(Collected data)
%%

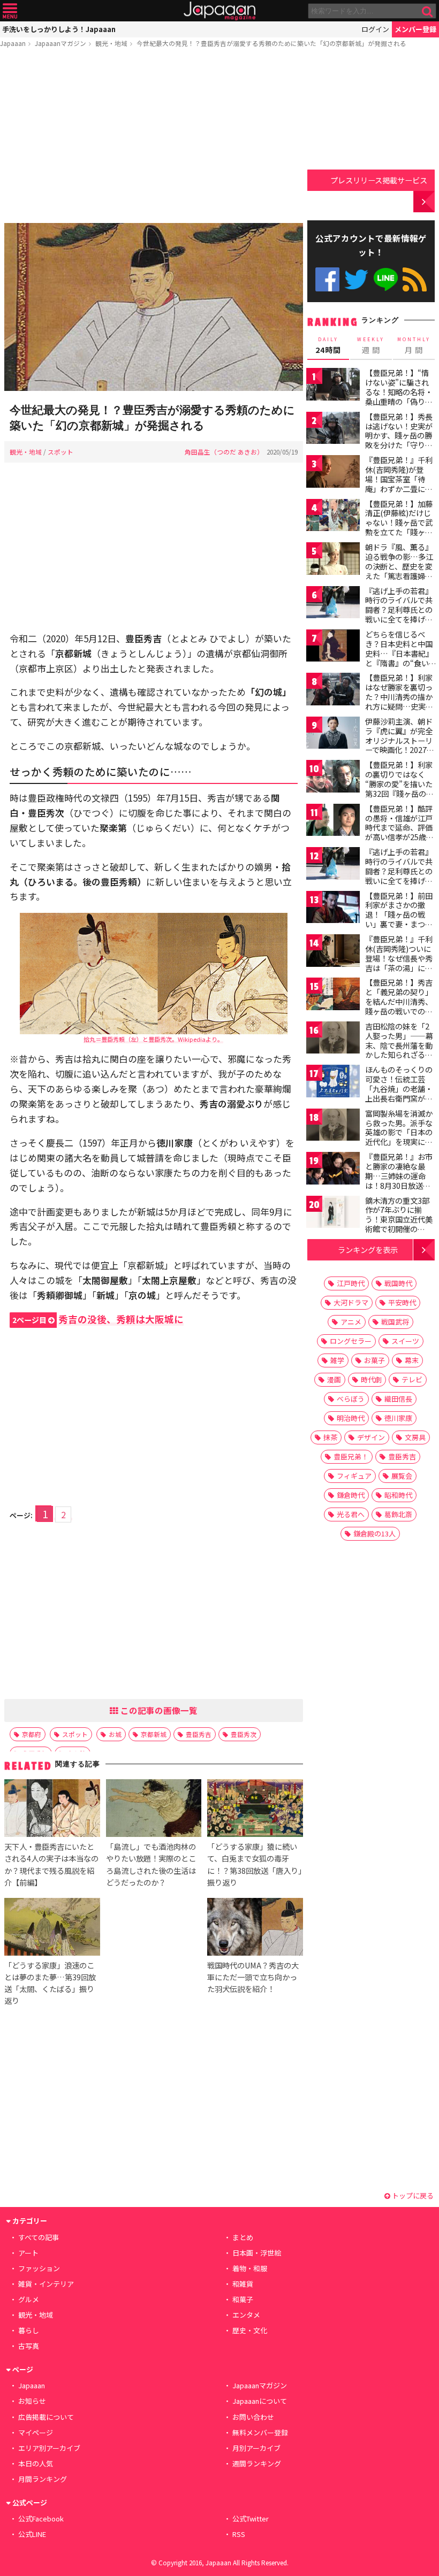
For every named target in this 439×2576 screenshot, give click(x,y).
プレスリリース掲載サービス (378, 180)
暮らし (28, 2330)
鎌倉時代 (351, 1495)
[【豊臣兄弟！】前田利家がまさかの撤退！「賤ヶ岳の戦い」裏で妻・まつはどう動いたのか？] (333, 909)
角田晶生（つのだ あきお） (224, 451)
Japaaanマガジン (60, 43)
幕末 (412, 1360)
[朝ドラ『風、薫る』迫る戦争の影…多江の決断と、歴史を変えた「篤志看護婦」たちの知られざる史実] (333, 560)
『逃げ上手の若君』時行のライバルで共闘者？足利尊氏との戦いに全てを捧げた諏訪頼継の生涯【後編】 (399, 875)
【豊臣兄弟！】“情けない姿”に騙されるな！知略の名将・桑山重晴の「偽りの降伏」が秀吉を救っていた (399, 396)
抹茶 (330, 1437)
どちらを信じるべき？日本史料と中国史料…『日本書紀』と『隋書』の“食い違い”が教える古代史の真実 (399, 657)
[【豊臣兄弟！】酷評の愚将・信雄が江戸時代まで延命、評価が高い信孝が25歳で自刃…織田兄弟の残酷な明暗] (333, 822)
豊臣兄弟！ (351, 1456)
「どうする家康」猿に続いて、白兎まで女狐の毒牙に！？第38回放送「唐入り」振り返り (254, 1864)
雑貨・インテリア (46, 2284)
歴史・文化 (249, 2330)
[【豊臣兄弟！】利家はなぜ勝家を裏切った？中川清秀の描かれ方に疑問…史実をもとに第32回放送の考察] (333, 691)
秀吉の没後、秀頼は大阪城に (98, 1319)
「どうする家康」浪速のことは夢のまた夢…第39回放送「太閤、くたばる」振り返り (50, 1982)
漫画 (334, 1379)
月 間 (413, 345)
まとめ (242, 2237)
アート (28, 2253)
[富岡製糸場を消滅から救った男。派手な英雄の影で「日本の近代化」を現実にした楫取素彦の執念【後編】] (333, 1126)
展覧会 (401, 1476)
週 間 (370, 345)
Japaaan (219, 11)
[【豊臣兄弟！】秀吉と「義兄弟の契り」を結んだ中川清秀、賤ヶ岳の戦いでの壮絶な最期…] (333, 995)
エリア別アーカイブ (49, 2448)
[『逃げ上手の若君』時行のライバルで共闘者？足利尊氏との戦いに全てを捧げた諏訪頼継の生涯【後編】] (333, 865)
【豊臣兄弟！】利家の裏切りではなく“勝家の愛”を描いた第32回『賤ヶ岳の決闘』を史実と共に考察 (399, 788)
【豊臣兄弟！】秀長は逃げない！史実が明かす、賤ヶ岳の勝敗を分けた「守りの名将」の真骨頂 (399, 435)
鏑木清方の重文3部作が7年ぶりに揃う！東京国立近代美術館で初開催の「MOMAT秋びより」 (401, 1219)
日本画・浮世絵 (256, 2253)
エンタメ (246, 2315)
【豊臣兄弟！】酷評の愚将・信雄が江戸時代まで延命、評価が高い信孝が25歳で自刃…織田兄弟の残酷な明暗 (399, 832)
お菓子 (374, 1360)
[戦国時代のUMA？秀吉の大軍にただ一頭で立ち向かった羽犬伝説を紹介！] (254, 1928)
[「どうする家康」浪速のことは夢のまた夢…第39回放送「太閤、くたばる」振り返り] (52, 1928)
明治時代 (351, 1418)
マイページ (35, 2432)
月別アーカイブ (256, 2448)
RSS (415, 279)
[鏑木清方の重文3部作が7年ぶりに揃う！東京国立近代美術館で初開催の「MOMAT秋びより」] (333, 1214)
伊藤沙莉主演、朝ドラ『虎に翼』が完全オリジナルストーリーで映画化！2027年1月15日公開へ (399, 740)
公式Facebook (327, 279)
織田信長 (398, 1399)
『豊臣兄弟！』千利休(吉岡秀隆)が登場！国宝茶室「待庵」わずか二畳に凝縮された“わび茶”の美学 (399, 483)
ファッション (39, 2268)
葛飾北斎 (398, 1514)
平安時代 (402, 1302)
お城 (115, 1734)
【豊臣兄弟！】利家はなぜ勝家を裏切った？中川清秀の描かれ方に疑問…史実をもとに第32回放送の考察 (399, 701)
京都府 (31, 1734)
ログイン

%%

= Directions for this task =
Each line above that contains "時行のライバルで共闘者" must be copied out.

= Solved exercise =
『逃げ上手の若君』時行のライバルで共闘者？足利尊氏との戦いに全てを捧げた諏訪頼継の生涯【後編】 (399, 875)
[『逃げ上手の若君』時行のライバルで共闘者？足利尊氏との戦いに全てを捧げた諏訪頼継の生涯【後編】] (333, 865)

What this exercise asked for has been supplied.